──────── Reading passage

Lechon Manok or spit-roasted chicken is a Filipino favorite. It goes well with my homemade lechon manok sauce and some papaya atchara on the side. I enjoy eating this with freshly cooked white rice.
If you are in the Philippines, you can be considered lucky enough because lechon manok is available almost everywhere. Chances are that there are several stalls/stores near your place that sells this yummy food and they all compete with each other in terms of quality and price. Andok’s, Baliwag, Sr. Pedro, and Chooks-to-go are some of the popular names when it comes to lechon manok.
But, what if you live abroad? What are your options if you start to crave for one? I am not sure on how it is in your location, but I can say that I have very few options here in Chicago, so I decided to make one for my family. It is not as convenient as buying cooked lechon manok in Manila, but I developed the confidence and the bragging right to say, “I made one myself and it was delicious”.
Before we start, let me tell you that you will need the proper equipment to spit-roast the chicken with ease – you do not want to manually turn the chicken for 3 hours. It will be great if you have a spit-roaster that you can turn to autopilot to make things more convenient. I just happened to have a grill (Weber Summit S‑670) that does almost everything, and it even has a spit roaster where I can make lechon manok or even lechon de leche.

────────────────
──────── Material

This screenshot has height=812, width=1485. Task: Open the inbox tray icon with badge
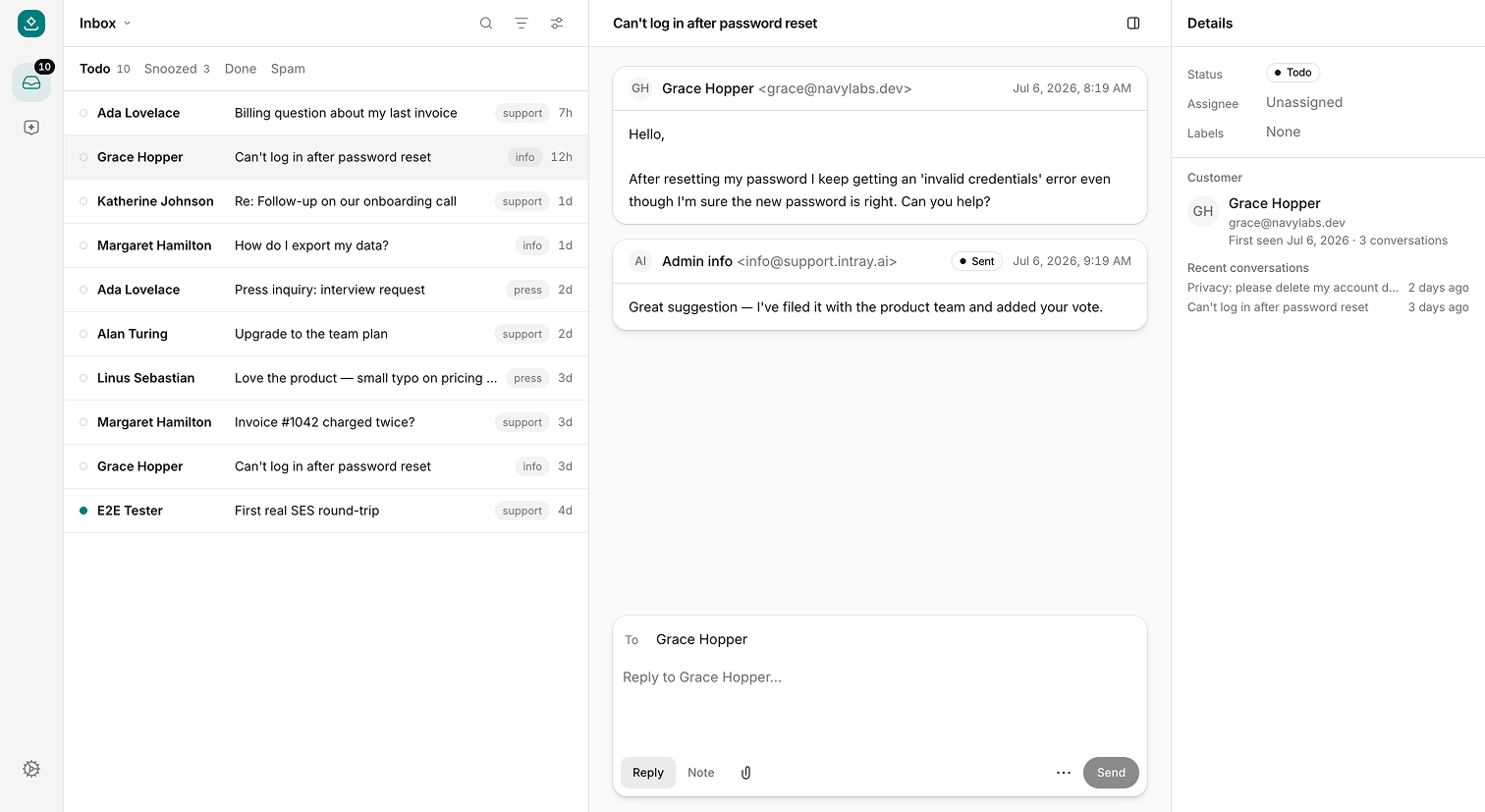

────────────────

● Exercise:
Rewrite the stretch of the lechon manok text from "If you are in" through "to lechon manok.", changing "yummy" to "tasty". The lines above come from a separate source.

● Exercise output:
If you are in the Philippines, you can be considered lucky enough because lechon manok is available almost everywhere. Chances are that there are several stalls/stores near your place that sells this tasty food and they all compete with each other in terms of quality and price. Andok’s, Baliwag, Sr. Pedro, and Chooks-to-go are some of the popular names when it comes to lechon manok.